By Cees Bruggemans

The green shoots are apparently reaching higher.

A cyclical gear change is underway, in which 2Q2009 will show much less of a GDP decline than 1Q2009. Either 3Q2009 or 4Q2009 will probably show the first cyclical uptick in our output, heralding renewed expansion.

In the US, the May non-farm payrolls gave their first positive surprise, declining by ‘only’ 345 000 jobs. The market had expected a decline of 550 000, which would have been a more modest improvement from the 660 000 average declines these past six months.

The April payroll decline was simultaneously revised down by 25 000, reinforcing the perception of reducing job losses. As job losses are a lagging indicator, these changes reinforce the view of the US economy stabilizing and shortly (3Q2009) coming out of recession.

US unemployment in May still jumped to 9.4% from 8.9% in April, with 780 000 more people recorded as unemployed.

But less than half this unemployment increase was due to people actually losing their jobs in May. More than half the change was due to people previously retired from the labour force or simply not participating re-entering it out of necessity in search of work, possibly because of reduced wealth no longer underwriting their retirement plans adequately.

In South Africa, our forward-looking gauges are also increasingly picking up favourable changes in intended output even as actual data keeps reinforcing the stabilization theme.

Electricity production for April increased, lessening the year-on-year decline to -5.7% compared to -6% in March and -11% in February. Industrially, we are no longer falling off a cliff, as also reflected in actual manufacturing and mining output data.

The renamed Kasigo Purchasing Managers Index showed its first uptick since October, rising to 37.3. With the sub-index asking about business conditions six months out rising above 50, the signal is getting louder about 4Q2009 growth revival.

As is the case overseas, this is primarily at first an inventory phenomenon, as the reduction of inventories slows down and becomes less of a drag on output, allowing the latter to rise.

Simultaneously government spending globally is supporting consumer demand and substituting private fixed investment by boosting infrastructure.

Also important, but difficult to quantify, the shock reactions to global bank crisis conditions last September through December were probably overdone. With central banks and governments preventing ultimate collapse and engineering stabilization and repair, perceptions have swung around quite dramatically.

This can be observed in the greater risk appetite in equity markets as investors are gradually starting to vacate safe havens, but it is probably already going beyond this.

In the US there is speculation about consumer saving rates falling anew, never mind steadily rising further to much higher levels. Though it is early days, the composition of forces driving activity appears to be changing steadily, away from abrupt and severe decline, favouring stabilization and eventually new growth.

As to why, there are various explanations.

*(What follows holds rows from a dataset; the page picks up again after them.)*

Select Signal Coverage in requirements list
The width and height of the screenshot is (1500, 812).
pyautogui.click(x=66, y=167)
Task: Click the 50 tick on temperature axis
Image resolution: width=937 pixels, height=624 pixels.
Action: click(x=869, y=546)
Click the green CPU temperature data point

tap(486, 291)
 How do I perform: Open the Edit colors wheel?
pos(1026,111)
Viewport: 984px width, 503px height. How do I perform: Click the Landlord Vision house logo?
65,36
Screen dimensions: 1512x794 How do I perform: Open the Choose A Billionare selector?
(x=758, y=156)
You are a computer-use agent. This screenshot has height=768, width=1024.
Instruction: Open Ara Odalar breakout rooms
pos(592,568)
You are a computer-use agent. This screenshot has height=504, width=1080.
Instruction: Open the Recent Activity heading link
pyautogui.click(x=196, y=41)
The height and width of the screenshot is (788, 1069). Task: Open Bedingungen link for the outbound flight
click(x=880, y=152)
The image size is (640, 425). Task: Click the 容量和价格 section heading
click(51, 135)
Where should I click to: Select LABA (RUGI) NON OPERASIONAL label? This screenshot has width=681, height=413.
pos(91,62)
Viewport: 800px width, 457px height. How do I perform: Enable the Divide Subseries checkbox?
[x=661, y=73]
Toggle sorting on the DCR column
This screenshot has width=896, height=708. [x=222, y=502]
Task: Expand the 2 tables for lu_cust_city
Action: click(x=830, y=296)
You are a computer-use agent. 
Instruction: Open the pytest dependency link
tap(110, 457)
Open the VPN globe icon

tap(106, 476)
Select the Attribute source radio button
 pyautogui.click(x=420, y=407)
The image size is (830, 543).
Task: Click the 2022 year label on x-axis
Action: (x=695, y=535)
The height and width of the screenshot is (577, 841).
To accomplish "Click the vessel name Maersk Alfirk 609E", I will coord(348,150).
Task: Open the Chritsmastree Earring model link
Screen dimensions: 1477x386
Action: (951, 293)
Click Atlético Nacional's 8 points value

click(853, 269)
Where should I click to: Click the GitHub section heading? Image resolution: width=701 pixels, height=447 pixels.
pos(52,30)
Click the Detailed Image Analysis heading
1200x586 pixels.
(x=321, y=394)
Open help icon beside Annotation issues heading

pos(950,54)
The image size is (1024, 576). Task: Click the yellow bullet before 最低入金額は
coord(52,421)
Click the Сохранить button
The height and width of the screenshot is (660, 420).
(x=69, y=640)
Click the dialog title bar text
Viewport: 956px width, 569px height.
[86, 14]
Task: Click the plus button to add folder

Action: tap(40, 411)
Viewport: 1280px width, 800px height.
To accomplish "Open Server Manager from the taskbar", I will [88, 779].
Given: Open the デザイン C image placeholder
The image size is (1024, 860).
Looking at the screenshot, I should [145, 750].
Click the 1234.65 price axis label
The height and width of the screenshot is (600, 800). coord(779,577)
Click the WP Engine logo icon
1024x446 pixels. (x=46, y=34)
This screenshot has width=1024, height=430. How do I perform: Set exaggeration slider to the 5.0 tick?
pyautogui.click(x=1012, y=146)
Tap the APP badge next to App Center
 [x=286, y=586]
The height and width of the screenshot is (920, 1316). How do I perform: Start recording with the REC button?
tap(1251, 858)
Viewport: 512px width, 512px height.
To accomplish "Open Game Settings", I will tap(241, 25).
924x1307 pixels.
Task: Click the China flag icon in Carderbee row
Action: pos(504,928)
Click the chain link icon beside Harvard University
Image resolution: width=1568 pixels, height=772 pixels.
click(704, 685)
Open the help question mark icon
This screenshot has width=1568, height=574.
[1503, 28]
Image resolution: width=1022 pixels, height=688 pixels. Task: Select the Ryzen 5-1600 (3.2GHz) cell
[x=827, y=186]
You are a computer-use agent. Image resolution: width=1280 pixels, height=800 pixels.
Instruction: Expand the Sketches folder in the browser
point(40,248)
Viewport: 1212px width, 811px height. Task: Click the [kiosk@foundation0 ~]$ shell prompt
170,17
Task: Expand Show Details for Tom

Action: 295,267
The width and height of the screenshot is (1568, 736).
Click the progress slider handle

If one ceases to panic, defensive cutbacks to spending lose their vigour. Many such cutbacks were more in the way of postponements than actual permanent cancellations.

Cars still need to be replaced as they get older. One can temporarily delay replacement but not indefinitely, unless switching to another mode of transportation. World car demand in recent months has started rising again (even if subsidy-assisted in parts).

An important part of the industrial and export cutback in 4Q2008 was probably considerable overreaction tied to just-in-time business models. If a business is finely meshed with other suppliers and customers, any sudden change in conditions can set in motion a chain reaction.

If final customers get cold feet (many did in October), the entire global production chain experiences cardiac arrest as nobody wants to sit with unsold output (rising inventories), which is dead capital that needs servicing even as banks increased the cost of credit while reducing access thereto.

With the worst not happening, perceptions have moderated once again, stabilizing activity levels and in certain instances starting recovery. The operational cutbacks in many instances reduced reliance on bank credit.

Three important stimulants operated throughout.

Commodity prices collapsed last year (oil alone injecting the equivalent of a $350bn annualized tax cut in the US).

Government spending stabilizers and tax cuts kicked in, while the Fed engineered a 1.5% drop in mortgage rates which allowed many households to refinance mortgages more cheaply, improving their cash flow.

Technological innovation did not cease, improving productivity by 2.5% annually, as new knowledge allowed things to be done at lower cost or creating things that added to the force of creative destruction (consumers and businesses wanting or needing such items).

If one ends the panic withdrawal, stabilization comes first but ere long renewed expansion follows, given the spending and income forces aligning anew.

South Africa is closely following in the global slipstream, with the US, Japan and China in the lead.

Though we are currently still experiencing the worst of times, stabilization is already months underway and the first general uptick in GDP is very close, even if the data will take time divulging its mysterious secrets.